Schumer's bipartisan legislation creates a tax deduction for a hunter that pays to process venison that will eventually be given to a feeding program. This simply means that if a hunter spends money processing the meat, he or she will be able to deduct that amount from his or her taxable income.
The legislation also makes tax-exempt any income that a processor receives from an anti-hunger not-for-profit. Therefore, if a hunter were to bring in a deer to be processed and donated, and a tax exempt entity paid the processing fee, the processor would not have to pay taxes on that income. This would allow the charity's dollars to go further because the processor could be reimbursed at a lower rate and still achieve the same after-tax income. It would also allow more venison to go to charity per dollar, and allow more processors to take part.

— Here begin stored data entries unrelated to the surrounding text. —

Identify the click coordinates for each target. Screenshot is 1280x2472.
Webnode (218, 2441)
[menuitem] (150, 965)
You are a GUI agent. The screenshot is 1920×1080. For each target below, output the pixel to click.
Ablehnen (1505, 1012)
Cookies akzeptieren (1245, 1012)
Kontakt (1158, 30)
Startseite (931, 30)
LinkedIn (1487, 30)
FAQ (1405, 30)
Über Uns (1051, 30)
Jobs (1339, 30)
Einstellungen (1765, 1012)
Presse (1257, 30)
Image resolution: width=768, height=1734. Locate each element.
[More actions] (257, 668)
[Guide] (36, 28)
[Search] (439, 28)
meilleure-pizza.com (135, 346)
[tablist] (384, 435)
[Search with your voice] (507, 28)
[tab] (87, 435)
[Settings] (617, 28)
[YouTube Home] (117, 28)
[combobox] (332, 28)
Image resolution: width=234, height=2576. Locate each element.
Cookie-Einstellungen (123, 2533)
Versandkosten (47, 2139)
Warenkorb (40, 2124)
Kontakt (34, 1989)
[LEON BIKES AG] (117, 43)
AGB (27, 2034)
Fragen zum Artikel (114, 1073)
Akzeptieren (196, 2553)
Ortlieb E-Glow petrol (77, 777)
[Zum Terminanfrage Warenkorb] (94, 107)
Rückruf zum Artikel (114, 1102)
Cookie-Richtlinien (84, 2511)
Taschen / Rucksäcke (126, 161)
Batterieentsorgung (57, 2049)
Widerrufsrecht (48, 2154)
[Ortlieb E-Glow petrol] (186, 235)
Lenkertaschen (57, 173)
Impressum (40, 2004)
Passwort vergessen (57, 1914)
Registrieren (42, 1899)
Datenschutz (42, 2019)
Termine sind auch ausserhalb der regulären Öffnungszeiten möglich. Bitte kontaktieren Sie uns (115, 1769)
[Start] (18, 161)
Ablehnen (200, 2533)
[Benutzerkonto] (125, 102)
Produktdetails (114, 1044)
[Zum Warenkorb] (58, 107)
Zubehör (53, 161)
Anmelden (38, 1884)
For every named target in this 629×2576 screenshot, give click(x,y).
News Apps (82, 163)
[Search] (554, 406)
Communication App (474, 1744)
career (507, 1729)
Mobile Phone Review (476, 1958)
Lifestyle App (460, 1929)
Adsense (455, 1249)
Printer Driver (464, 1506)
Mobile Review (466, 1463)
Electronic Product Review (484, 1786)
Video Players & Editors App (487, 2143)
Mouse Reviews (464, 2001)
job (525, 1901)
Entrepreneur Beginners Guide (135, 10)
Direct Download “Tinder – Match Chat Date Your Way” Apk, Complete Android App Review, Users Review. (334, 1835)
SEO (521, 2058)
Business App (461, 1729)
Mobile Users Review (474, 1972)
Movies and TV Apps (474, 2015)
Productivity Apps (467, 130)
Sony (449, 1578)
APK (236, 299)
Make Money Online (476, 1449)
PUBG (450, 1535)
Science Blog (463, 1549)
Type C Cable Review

Organizations pay to process game that hunters bring to designated processors, so long as the final product is donated to a feeding program. Schumer said that these organizations are being stretched to the brink and their funding has steadily declined over the years. Donations have also dropped precipitously since the recession.
Schumer's legislation would particularly benefit hunters in New York State where deer hunting is one of the most popular sporting opportunities and a critical component of the state's economy and well-being. Nearly 700,000 New Yorkers and over 50,000 nonresidents hunt in the Empire State, contributing over $1.5 billion annually to the state's economy and supporting thousands of jobs. Hunting is also a critical tool in managing overcrowded deer populations.
With so many deer roaming freely, hunters are needed to help maintain healthy herds and minimize the amount of annual deer damage. Every year, overpopulation of deer leads to damaged crops, landscape and vehicles. Deer contribute to an estimated $250 million worth of damage annually. The effects of deer overpopulation are widespread, significantly impacting New York farming, transportation and safety. Since 2008, there have been an average of 70,000 deer-vehicle collisions every year. Hunters can help minimize these costs by safely and legally managing these wildlife populations to prevent crop and environmental damage.